Since its launch last month, traditional media, blogs and other websites about China have not stopped talking about this book. His author is Richard McGregor, an Australian who has been working as a journalist in this country for ten years. Under the title of “The Party. The Secret World of China´s Communist Rulers”, in its nearly 300 pages McGregor analizes the evolution of the largest and most powerful party in the world, explaining its relationship with business, the army, the different regions of China and the media.
The author presents a Communist Party (CPC) which moves in the shadows but still operates with a Leninist structure and keeps control over all major sectors of the country. The book offers many examples, one of them about Chinese lawyers: “About one-third, or 45,000 of the 150,000 registered lawyers in China as of May 2009, were party members. Nearly all law firms, about 95 per cent, had party committees, which assessed lawyers´ pay not just according to their legal work, but to their party loyalty as well”. The CPC has lowered his profile, it seems almost invisible, but when you try to find out who makes the big decisions, it´s always there. “The Party is like God. He is everywhere. You just can´t see him”, says a University Professor in Beijing.
McGregor uses here the example of the red phones, the secret and highly exclusive way of communication that are in the offices of about 300 people at the top of the Party (including CEO of big companies, institutions and media). This is the core of the Government and the Party, the decision makers of the world’s most populous country, all united by these red machines that can bring benefits or nightmares.
The strength of McGregor’s book is undoubtedly the economy. McGregor describes how the most important positions in all major Chinese companies (CNOOC, Chinalco, PetroChina, Sinopec, Lenovo, Huawei …) are appointed directly by the communist leaders. The big banks are also controlled by the government, which does not hesitate to replace their directors if there is any conflict with the state guidelines. “Top executives [at the big state banks] are also government officials with vice minister-level positions. So in addition to caring for their banks, they are responsible for supporting the central government´s economic stimulus policy”, Caijing magazine wrote.
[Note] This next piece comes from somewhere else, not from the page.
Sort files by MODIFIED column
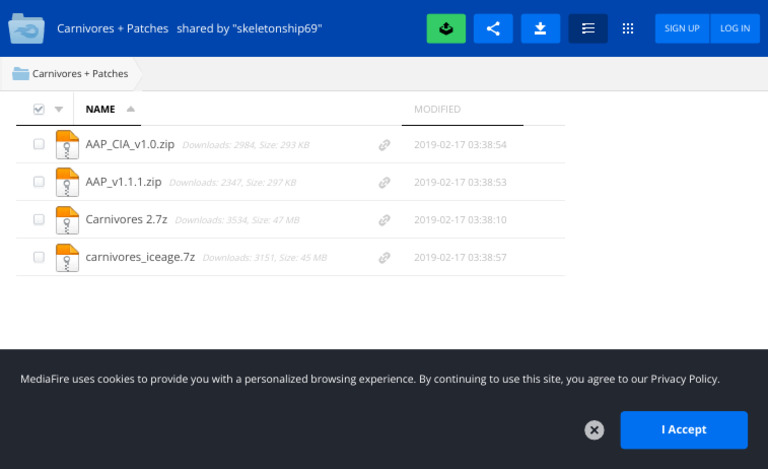Image resolution: width=768 pixels, height=469 pixels. (437, 110)
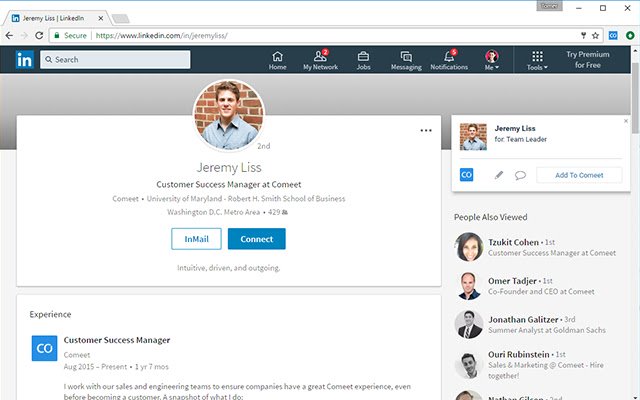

Along with its Leninist character and an invisible aura, McGregor addes corruption and favoritism to the mix. The major political leaders have managed to place their wives, children and relatives in front of the largest companies, making the Party a kind of a big mafia family that controls the country (Li Peng and their children in the energy sector, Zhu Rongji in the financial sector, Jiang Zemin in the technological sector, Wen Jiabao and his wife in the diamond world …)
Judment
The book has been praised and well received by critics and audiences, who have placed it almost at the height of “the definitive book about how the Party runs the country”. Maybe my expectations were too high, but the truth is that the book does not achieve such an ambitious goal. Richard McGregor certainly makes an interesting account of general aspects of the party organization and its power, but you always have the feeling that he could have dug further, that the real protagonists, the decision makers, are still in the shadow. The author himself plays a lot with the idea of the Party as an invisible force, which ultimately can leave the reader the impression that “yes, is very difficult to know how the party works, and you weren´t able to find out neither after all”.
I don´t know if the title (The Party, The Secret World of China´s Communist Rulers) was chosen by McGregor or by the publishing house, but the truth is that it seems much more a marketing technique than a description of its content. Actually, there are no big leaders talking in the book, it doesn´t explain how the laws are passed in the country, it doesn´t speak about the Communist Youth (an important Party organization that seems to be growing in influence) and there is a lack of many other key issues (it would have been interesting to talk about the politicians in the government that are not party members, like Chen Zhu).
The book, however, is a very interesting description of the relationship between the Party and business. Here you can see some of the most important CEO of the country, the books examines who pulls the strings within each company and the symbiosis that´s going on between the Party and entrepreneurs. The description of the corruption case of Chen Liangyu, the former party secretary of Shanghai, is a fascinating glimpse of the abuses of power in contemporary China and the internal disputes within the government. Special mention also for the case of milk contaminated with melamine after the Beijing Olympics, explained from the point of view of the company, the media and the government in a way that makes you see how the system failures can be lethal for its citizens.
As a former Financial Times reporter, McGregor has used all his contacts he has developed over last years in China, and the result is an interesting book where the economy is the protagonist. Two of the eight chapters are clearly about this (“China Inc.: The Party and Business” and “Deng Perfects Socialism: the Party and Capitalism”), but others chapters like the one about corruption, the personnel selection or “the Party and the Regions” tend to end up inevitably into the economic field. In this sense, the book can be fascinating for those (and there are many) who see China as an economic opportunity, are doing business in the country or are interested in the business world.
On the other hand, the book have several problems (constant repetition of ideas, too many comparisons with the U.S., sources unexplained) that made me think that this book, for whatever reason, has been overrated. It is still an interesting work, with some good fragments and a fascinating insight into the relationship between the Party and the economy, but it is not an in depth explanation about who the rulers of the country are or how the Party rules China.